Text summarization based on extractive and abstractive methods by using python. In this project I have presented three examples of the extractive technique such as calculating word frequency with spacy library, TFIDF vectorizer implementation and automatic text summarization with gensim library. To show abstractive techniques I used Hugging Face Transformer library.
In this project I have used an article coming from BBC news.
One of the application of text analysis and NLP is Text Summarization. It is a technique of shortening long pieces of text into a short message. The intention is to create a cohesive and fluent summary include only the main points outlined in the document. Text summarization can be divided into two categories - Extractive Summarization and Abstractive Summarization.
- Extractive Summarization is based on an extracting several parts, such as phrases and sentences, from a piece of text and stack them together to create a summary. It is important to identifying important phrases or sentences from the original text because it is of utmost importance in this method.
- Abstractive Summarization is a relies on generating new sentences from the original text. The sentences generated through this approach might not even be present in the original text. In these methods most often use advanced NLP techniques.
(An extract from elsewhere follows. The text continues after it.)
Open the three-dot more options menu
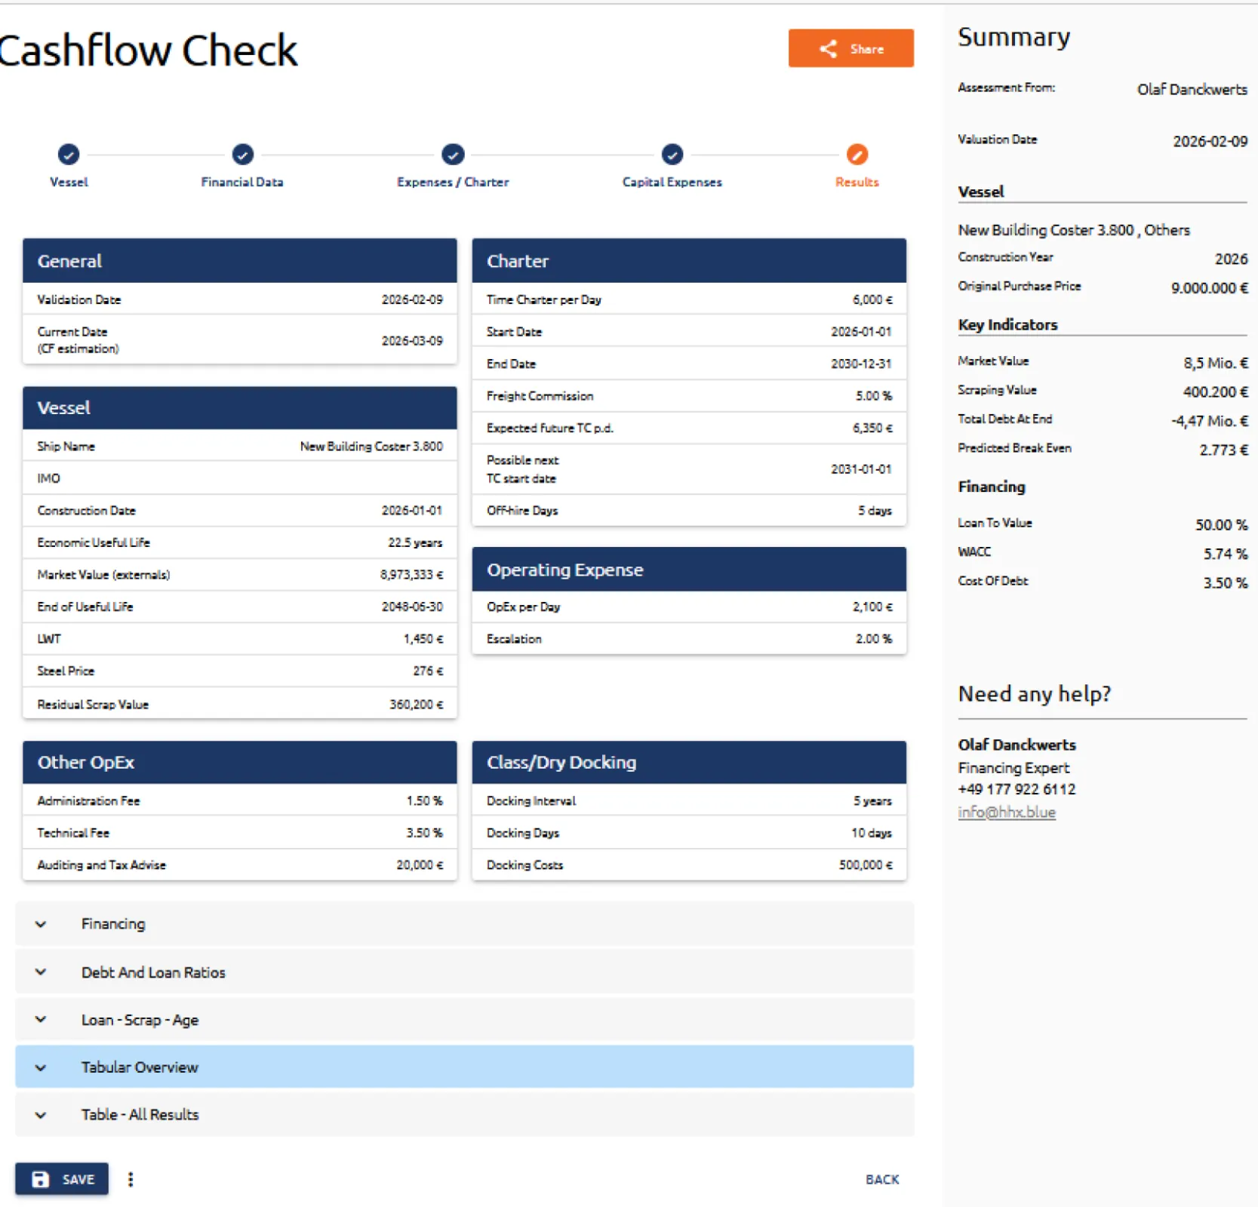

- text summarization by using several methods - Text_summary.ipynb
- text summary by word frequency model with spacy - spacy_summary.py
- text summary by TF-IDF model and gensim library - tfidf_gensim_summary.py
- text summary by Bart model and transformers - bart_summary.py
- data - data used in the project.
The project is created with:
- Python 3.6/3.8
- libraries: spacy, heapq, nltk, scikit-learn, gensim, transformers.
Running the project:
You can run the scripts in the terminal:
spacy_summary.py
tfidf_gensim_summary.py
bart_summary.py
To run Text_summary.ipynb file use Jupyter Notebook or Google Colab.